Deuxième édition, 2009

La procédure et les usages de la Chambre des communes - 18. Les procédures financières - Revendication par la Chambre de sa prérogative en matière de finances

*   Revendication par la Chambre de sa prérogative en matière de finances

La Constitution et le Règlement de la Chambre prévoient qu’un projet de loi portant affectation de crédits (une diminution des recettes publiques) ou imposant une taxe ou un impôt (un prélèvement sur les contribuables) doit d’abord être présenté et adopté à la Chambre des communes[87]. Le Président a déjà jugé qu’un projet de loi du Sénat portant affectation de deniers publics ne pouvait être présenté à la Chambre et ordonné que l’avis de première lecture soit rayé du Feuilleton[88]. Le Président a aussi statué qu’un projet de loi du Sénat, qui avait franchi l’étape de la première lecture à la Chambre, imposait de fait une taxe et aurait dû provenir de la Chambre; les délibérations entreprises ont été déclarées nulles et sans avenue et il a été ordonné que le projet de loi soit rayé du Feuilleton[89].

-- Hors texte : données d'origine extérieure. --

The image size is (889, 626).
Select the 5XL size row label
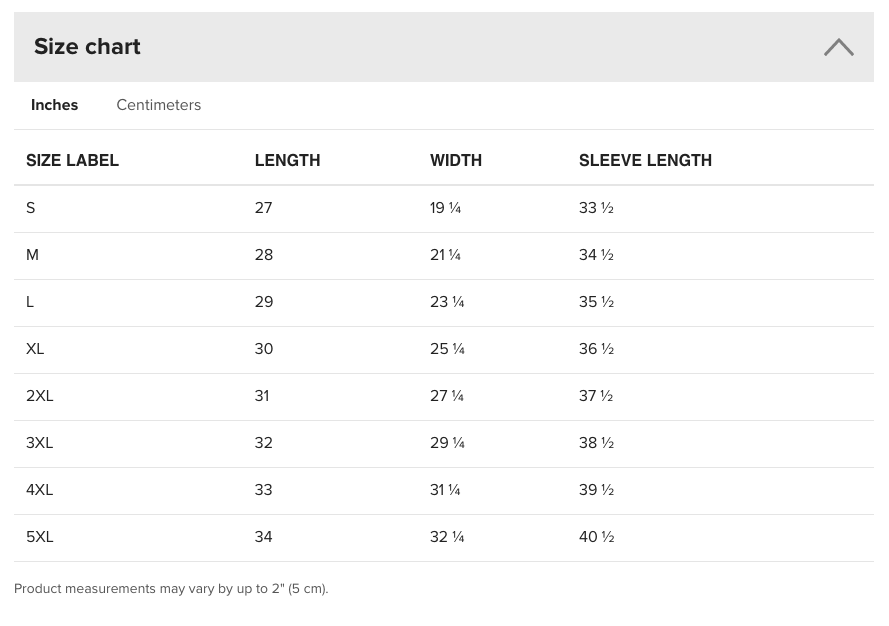point(40,538)
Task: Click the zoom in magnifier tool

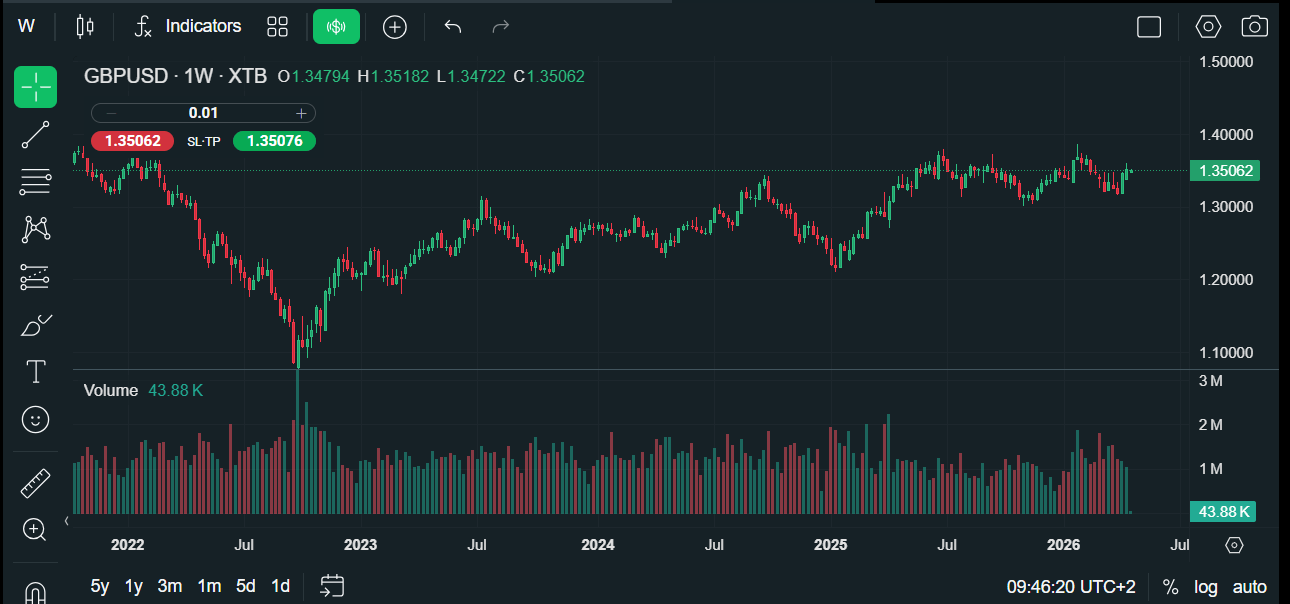Action: pyautogui.click(x=35, y=530)
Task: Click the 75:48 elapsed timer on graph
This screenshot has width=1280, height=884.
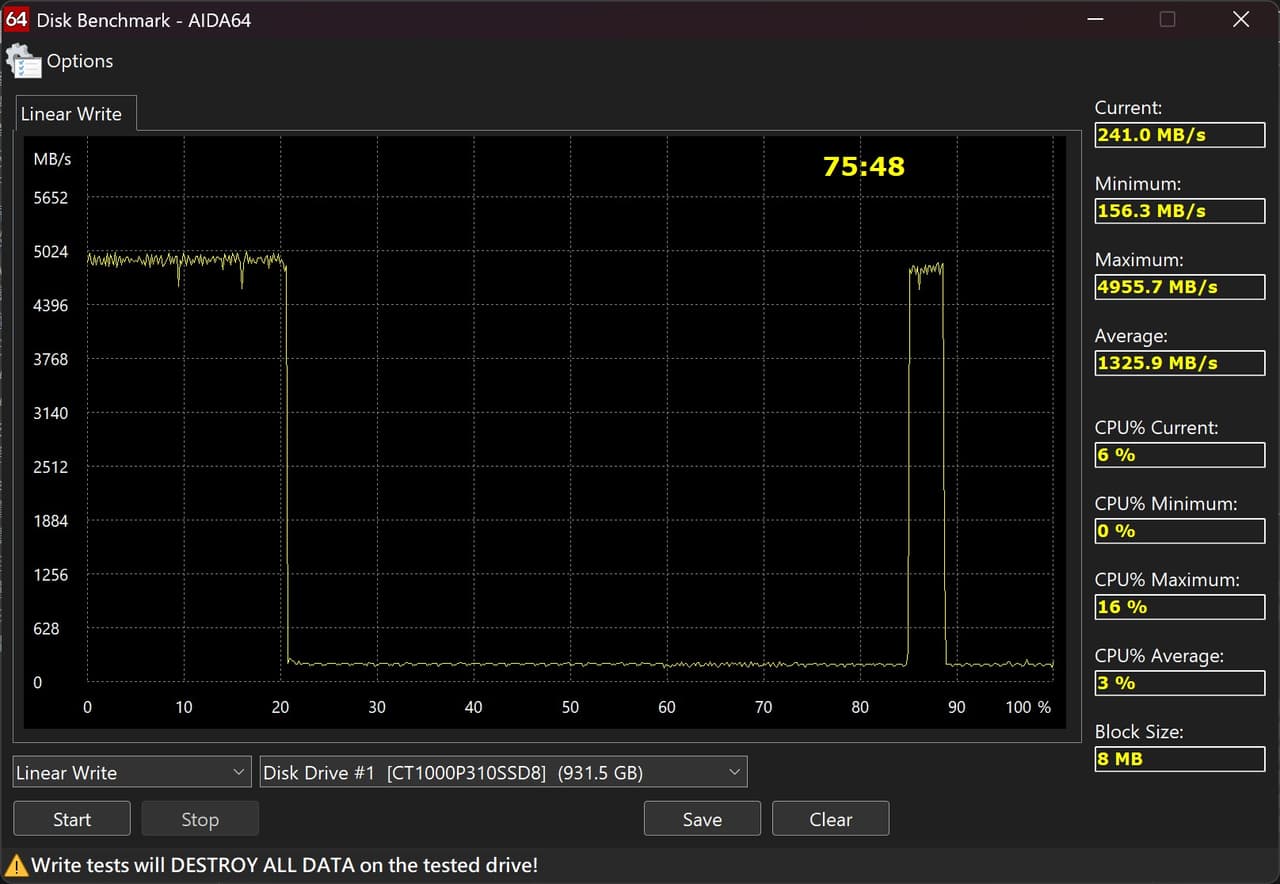Action: click(x=863, y=167)
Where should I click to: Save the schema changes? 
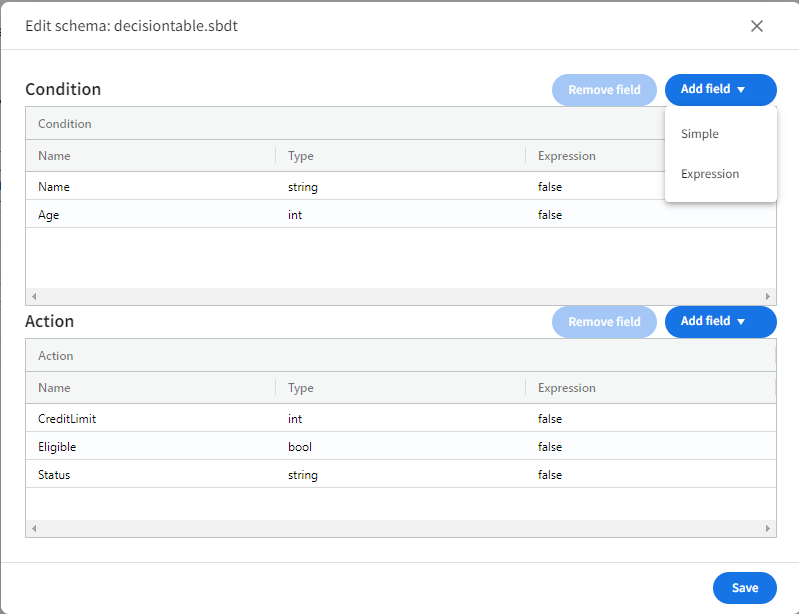(744, 588)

De l’avis de la Chambre, une mesure financière ne peut être modifiée par le Sénat[90]. Depuis la Confédération, le Sénat a régulièrement réaffirmé le droit de modifier les projets de loi de finances[91]. La plupart des différends entre les deux chambres tournent autour de la question du pouvoir du Sénat de modifier les mesures financières. Certains soutiennent que le Sénat doit se limiter à adopter ou rejeter ces mesures[92]. D’autres prétendent que le Sénat a tous les pouvoirs pour les modifier, à condition qu’il n’augmente pas le montant du crédit ou de l’impôt[93]. La question est de savoir si un projet de loi de finances est une mesure qui contient toute disposition financière ou dont l’objet premier ou exclusif est financier et, par voie de conséquence, si les restrictions au pouvoir du Sénat de le modifier devraient s’étendre à l’ensemble du projet de loi ou uniquement à ses aspects financiers. Une autre question est de savoir si le Sénat peut proposer des amendements à un projet de loi qui modifie une loi financière existante[94]. Dans certains cas, la Chambre des communes a rejeté les amendements du Sénat et revendiqué son privilège financier[95]. Mais dans d’autres cas, la Chambre a renoncé à son privilège et accepté les amendements du Sénat[96]. Lorsque les Communes acceptent des amendements du Sénat (à un projet de loi portant affectation de crédits ou créant un impôt), elles renoncent habituellement à leur privilège financier, tout en insistant sur le fait que la décision en l’espèce ne constitue pas un précédent[97]. Il est cependant arrivé à l’occasion que la Chambre accepte ou rejette des amendements sans invoquer ses privilèges[98]. À deux occasions au moins, le Président a refusé d’écarter des amendements du Sénat à une mesure financière, en maintenant que c’est à la Chambre et non au Président qu’il appartient d’invoquer ses privilèges ou d’y renoncer[99]. Bien que le Président ait reconnu son devoir d’attirer l’attention de la Chambre sur un projet de loi ou un amendement du Sénat qui empiète sur ses privilèges[100], il ne se prononce pas sur le droit du Sénat de modifier une mesure financière, étant donné qu’il s’agit d’une question constitutionnelle[101]. Par contre, des projets de loi du Sénat ont été écartés pour le motif qu’ils contrevenaient au principe constitutionnel voulant que les mesures financières émanent de la Chambre et soient présentées à l’initiative de la Couronne[102].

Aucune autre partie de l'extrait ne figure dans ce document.